Exit Verlichting, incipit tragoedia - wie aan een paar woorden genoeg heeft, zou Strauß' essay aldus kunnen samenvatten. Zijn anti-politieke pathos is een keuze voor de tragedie. Keuze is wellicht niet het juiste woord: de tragedie, het tragische, is er altijd. Van een kiezen kan dus geen sprake zijn. Waar het om gaat is dat het vooruitgangsgeloof en het maakbaarheidsidealisme (en in nog sterkere mate geldt dat voor het mediale ‘presenteren’ dat vooral Strauß' woede opwekt) de ontvankelijkheid voor de tragedie hebben vernietigd. Het tragische zelf laat zich echter niet ontkennen en neemt revanche door zich in het moderne bestel zelf, in ‘wat aangericht is’ (zoals Strauß het veelzeggend noemt), te manifesteren. Dat is de betekenis van de ‘aanzwellende bokkezang’ - het gezang van de satyrs, de metgezellen van Dionysus, hoorbaar in de ‘diepten’ van ons moderne handelen.
De tragedie markeert de grens van het verlichte handelen, een grens die we uit het oog zijn verloren maar die zich nu langzaam maar zeker weer kenbaar maakt. Op elk gebied, volgens Strauß: ecologisch, politiek, zedelijk, sociaal-economisch. In zijn essay geeft hij er diverse voorbeelden van, die naar believen zouden kunnen worden uitgebreid. Ook de moderne wereld is door en door tragisch, maar we beginnen het pas te merken nu het te laat is, nu alle traditionele ‘krachten’ aan de verlichte beeldenstorm ten prooi zijn gevallen. Als Bromios (een andere naam van Dionysus) in onze ‘abstracte wereld’ inslaat, staan we machteloos, verstoken van elke ‘veilige verdediging’.
Zelfs de haat is tegenwoordig ‘onttoverd’, om met Max Weber te spreken. Onder verwijzing naar de theorieën van René Girard schrijft Strauß: ‘Racisme en vreemdelingenhaat zijn “gevallen” rituele hartstochten die oorspronkelijk een sacrale, ordenende betekenis hadden.’ Zijn vrees is dat het extreem-rechtse geweld, anders dan het linkse terrorisme van de jaren zeventig, ook die - negatieve - eendrachtstichtende functie niet meer zal kunnen vervullen. Daarmee is dat geweld letterlijk en figuurlijk zinloos geworden, louter negatief, de pure barbarij.
Telkens komt het hier op neer: het dionysische is er wel, in al zijn verschrikking, maar van een apollinisch tegenwicht geen spoor.

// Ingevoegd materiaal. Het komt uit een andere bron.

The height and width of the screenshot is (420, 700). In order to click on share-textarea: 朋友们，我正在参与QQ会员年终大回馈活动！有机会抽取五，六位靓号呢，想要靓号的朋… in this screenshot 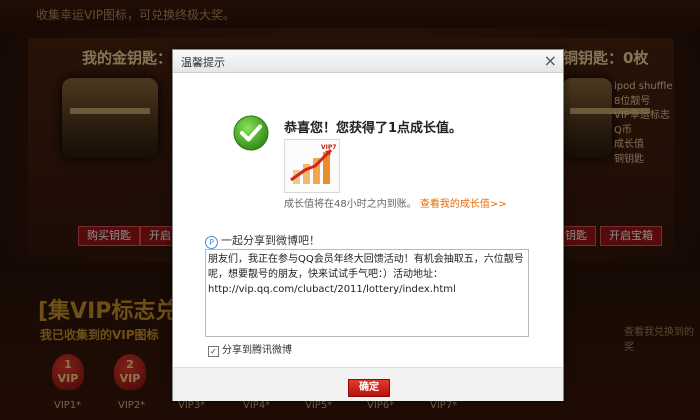, I will do `click(367, 293)`.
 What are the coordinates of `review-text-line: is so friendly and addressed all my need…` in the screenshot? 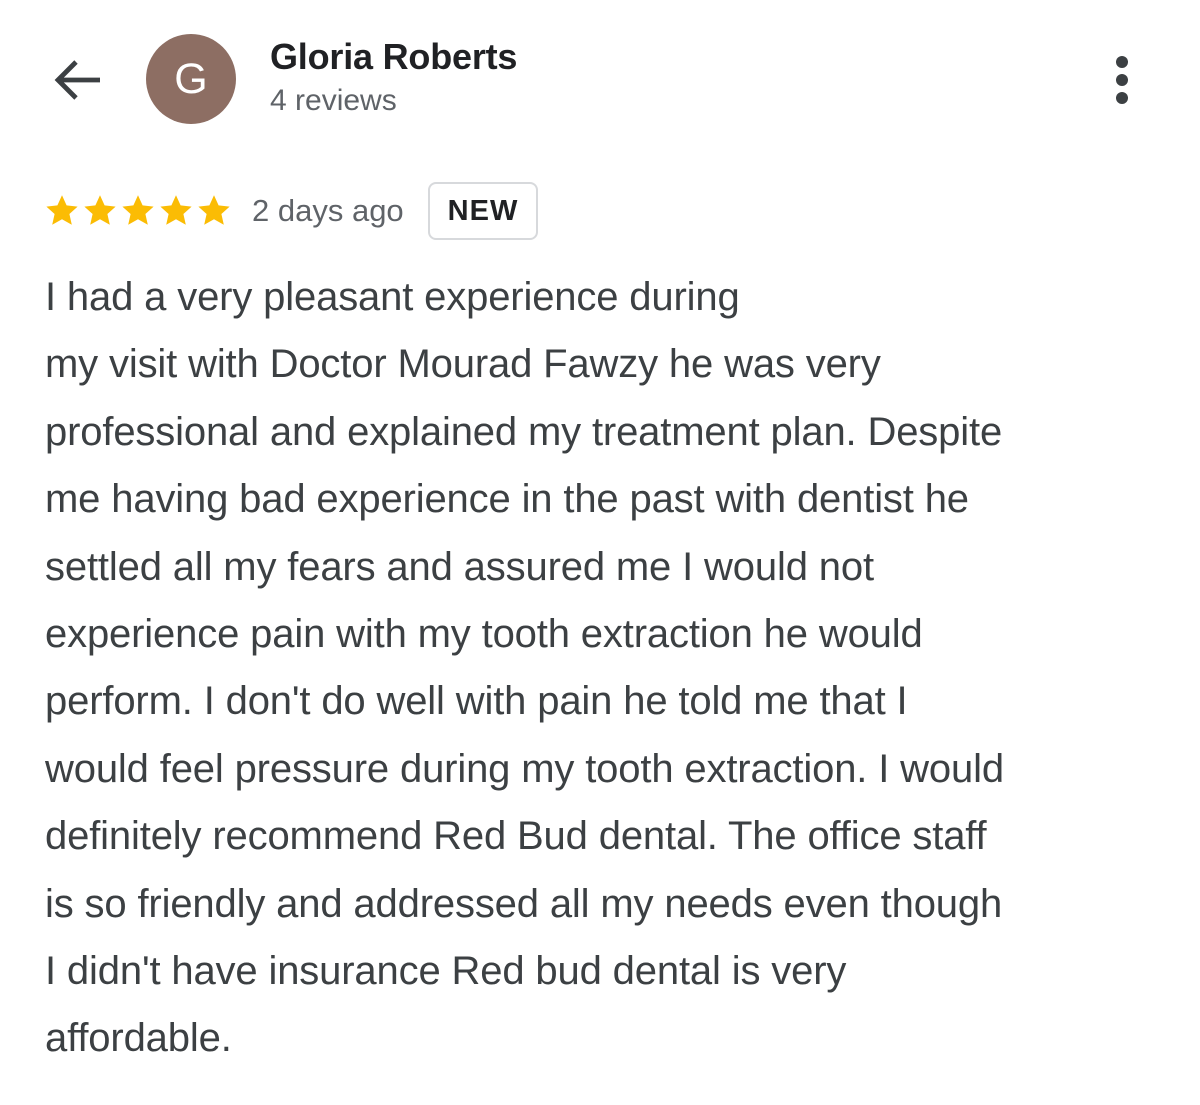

Strauß is onmiskenbaar bij de auteur van Die Geburt der Tragödie in de leer gegaan, wanneer hij het heeft over de tragedie (nu in de theatrale betekenis van het woord; een deel van de moeilijkheden van dit essay komt voort uit het door elkaar gebruiken van de beide betekenissen die het woord kan hebben): ‘De tragedie leverde zowel een maat om het onheil te meten als om het te leren verdragen. Ze sloot de mogelijkheid uit het te loochenen, het te politiseren of het maatschappelijk op te lossen’.
| |
| |
Waar dat laatste toe kan leiden, bewijst het resultaat van de illusie dat de grootste tragedie van de eeuw (de nationaal-socialistische massamoord op de joden) zich in een paar generaties zou laten ‘verwerken’. De vergrootglazen van het obligate antifascisme hebben, met behulp van een niet aflatende mediale attentie, dat wat het zou willen bestrijden alleen maar in leven gehouden en tot nieuw leven gewekt. Een voorbeeld van het soort fatale ironie waarvoor met name conservatieve geesten zo'n fijne neus hebben; niet voor niets schreef Thomas Mann in zijn Betrachtungen eines Unpolitischen dat ironie en conservatisme bij elkaar horen. In werkelijkheid gaat het echter bij de nazi-misdaden, zoals Strauß schrijft, om ‘een doem in de sacrale zin van het woord’.
Het sacrale, van oudsher verbonden met de tragedie, leeft in onze verlichte, geseculariseerde wereld nog alleen in de kunst en de literatuur, bij de dichter-filosofen die zich onverbiddelijk hebben afgekeerd van de ‘mainstream’. Zij putten nog, zoals Jünger schrijft, uit het Ungesonderte ofwel de ‘oergrond’ waar het woord identiek wordt met het ‘Zijn’ - zeer Duitse, zeer metafysische termen, waarin de oude aspiraties van de romantische poëzie lijken te herleven. Strauß voelt zich er duidelijk bij thuis, getuige ook zijn omschrijving van wat ‘rechts’ zijn wil zeggen: namelijk ‘de overmacht van een herinnering ervaren, een herinnering die niet zozeer de staatsburger als wel de mens bevangt, een herinnering die hem vereenzaamt en verwart temidden van de moderne, verlichte omstandigheden waarin hij zijn normale leven leidt’. Het gaat om een verzet tegen ‘het totalitarisme van het heden dat het individu wil beroven en ontdoen van elke aanwezigheid van onverlicht verleden, van historische wording, van mythische tijd’.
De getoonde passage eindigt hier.